Lets start with some basic blogging vocabulary. To understand what a blog is, you first need to know the terms blog, platform, domain, and web host. A blog is a website and the easiest website for people who are not programmers or webmasters to use.

The word Blog, which is a shortened version of weblog, generally refers to a specific type of website with a series of online articles, called posts, presented in reverse chronological order. This means the last post that you publish is presented first on the front page and prior posts of the month often show below this. When the month turns, the older posts are archived usually by month name and only a new post for the current month will show. These details can be changed by configuring certain pages in your administration panel.

Configuration simply means to change a command in the code. To keep thing as simple as possible, which is what makes blogs so easy to use, this will often be accomplished easily through a simple question and answer form. Sometimes it will actually be necessary to “code” although luckily you will often have a numbered list of instructions on a read me document and can cut and paste the code by numbers. As you learn more, this will no longer make your heart sink in dread, you will confidently explore and experiment with your blog without getting into too much trouble.

In addition to the word blog, which is a catchall for everything associated with it, there are specific meanings for parts of it, when other words are added to it. On the technical side of things, you will need a blog platform and/or a specific platform template. On the aesthetic side, you may prefer a specific blog theme or skin. On the interactive side you may need several blog plugins. Themes and plugins are not core requirements for your blog to work.

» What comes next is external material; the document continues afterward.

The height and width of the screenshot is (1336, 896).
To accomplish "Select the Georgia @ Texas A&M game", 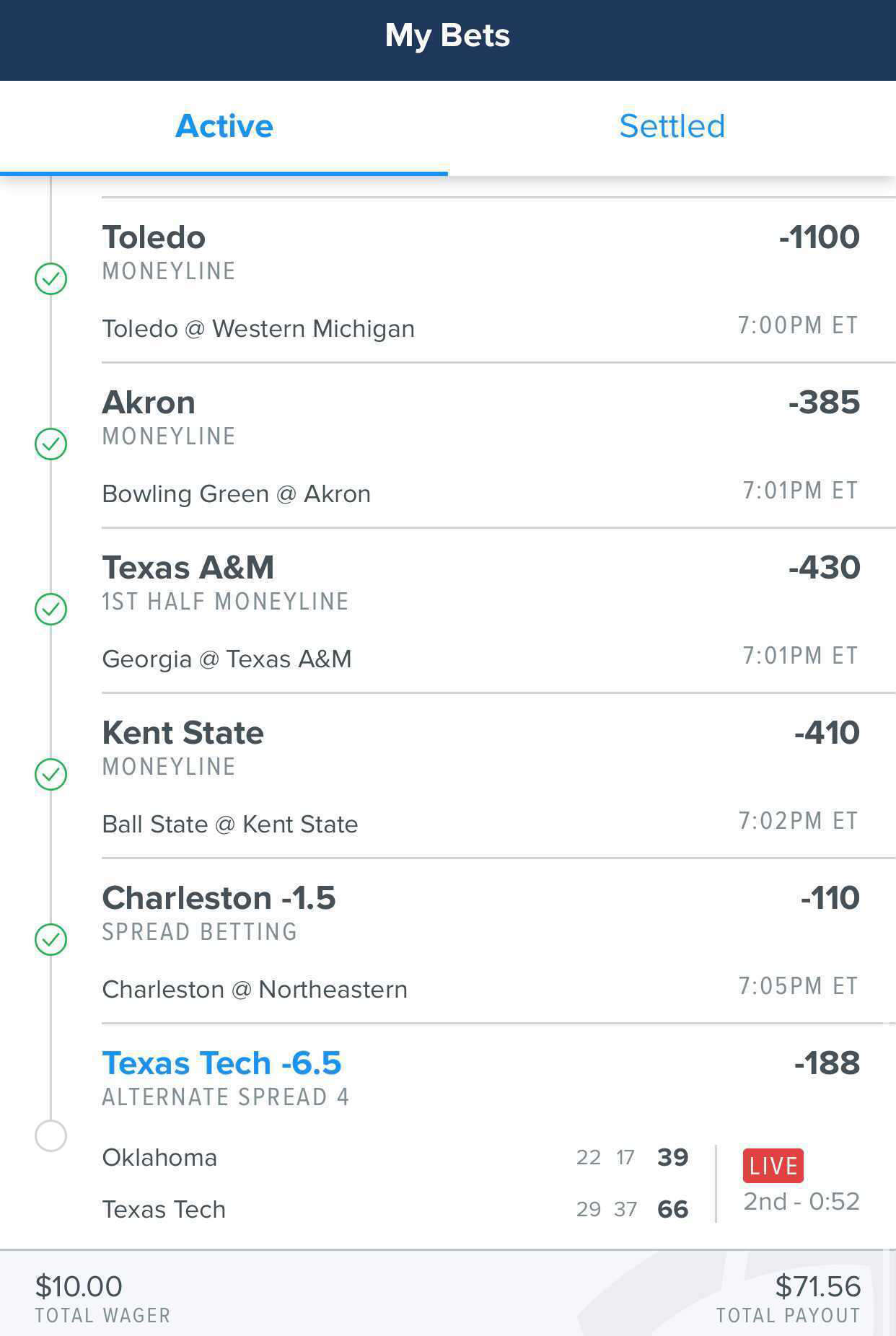I will (227, 659).
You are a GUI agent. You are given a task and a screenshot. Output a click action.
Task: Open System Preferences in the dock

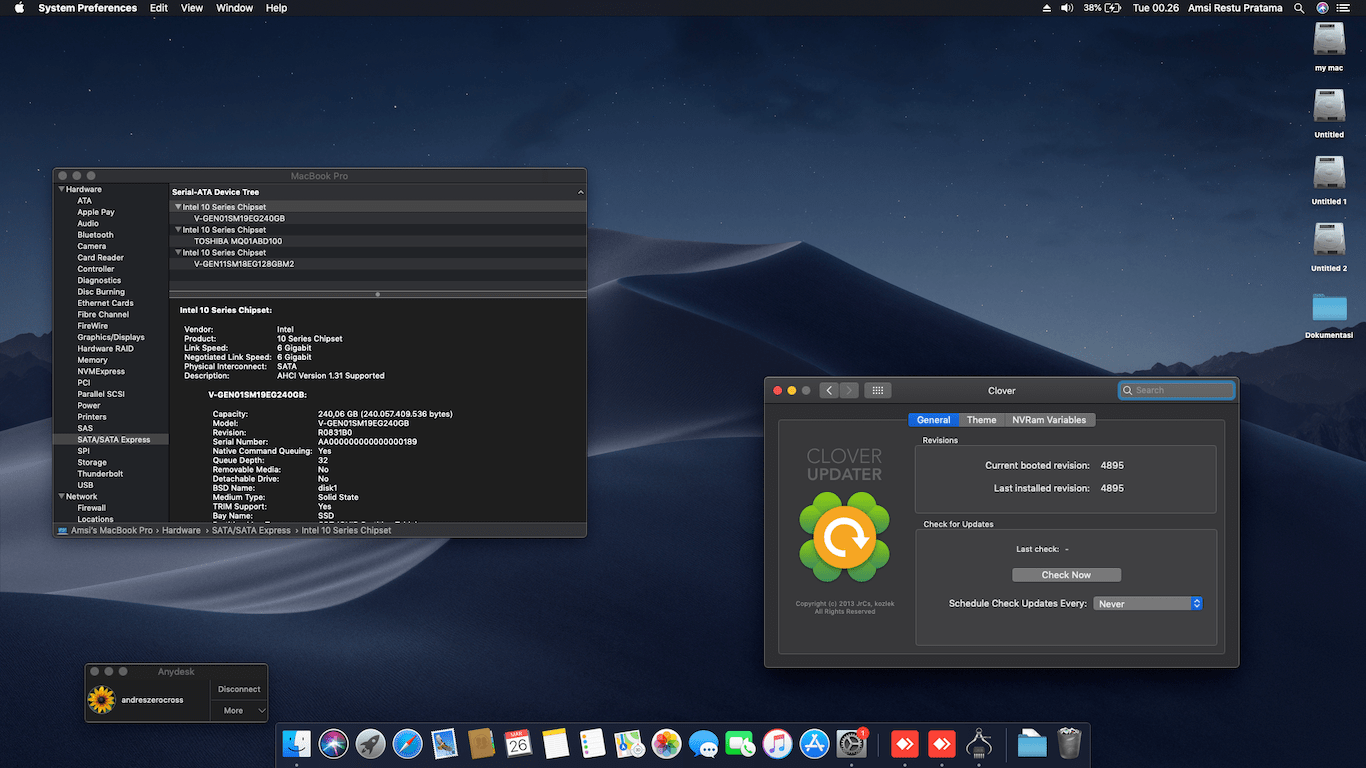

A blogging platform is the computer software program that allows you to publish posts and to update your blog. Your template is what is used to design the functional structure of your blog. Your theme is described as the look and feel of the blog, from colour scheme to font size, header picture and sidebar displays. Themes are also often called skins depending on which blog platform you use. It is relatively easy to modify a theme. It can be dicey and tricky to risk modifying the template or core code of the platform.

Plugins extend the functionality of a template making many different tasks easy to do. There are plugins that can catch spam comments, display advertisements, make it easy for people to bookmark a post, cache content, add a site map or add simple tags.

There are always two sides to a blog. The front end, or what people see on the Internet and the back end, or the blogs administration panel. The front end looks pretty good without you doing anything to improve it other than adding text to a post and deleting the sample data that is there to help you get started.

The administration panel is the control panel where you will enter a post, edit one, and publish it. It is where you can add categories and assign your posts to them, where you can add links to your blogroll, where you can choose a theme or install a plugin and where you can enter your own contact details or add other users to your blog so that it can be shared. It is also one of two places where you can configure the code to make your blog display its content in different ways.

From a non technical viewpoint, a blog is often called an online journal because many people use them to record events consecutively just as you would in a diary or journal.

Due to the many new platforms and plugins a blog can do so much more than this now and blogs are used for many purposes including business information, news publishing, novel or essay writing, commercial selling, tutorials and portfolios.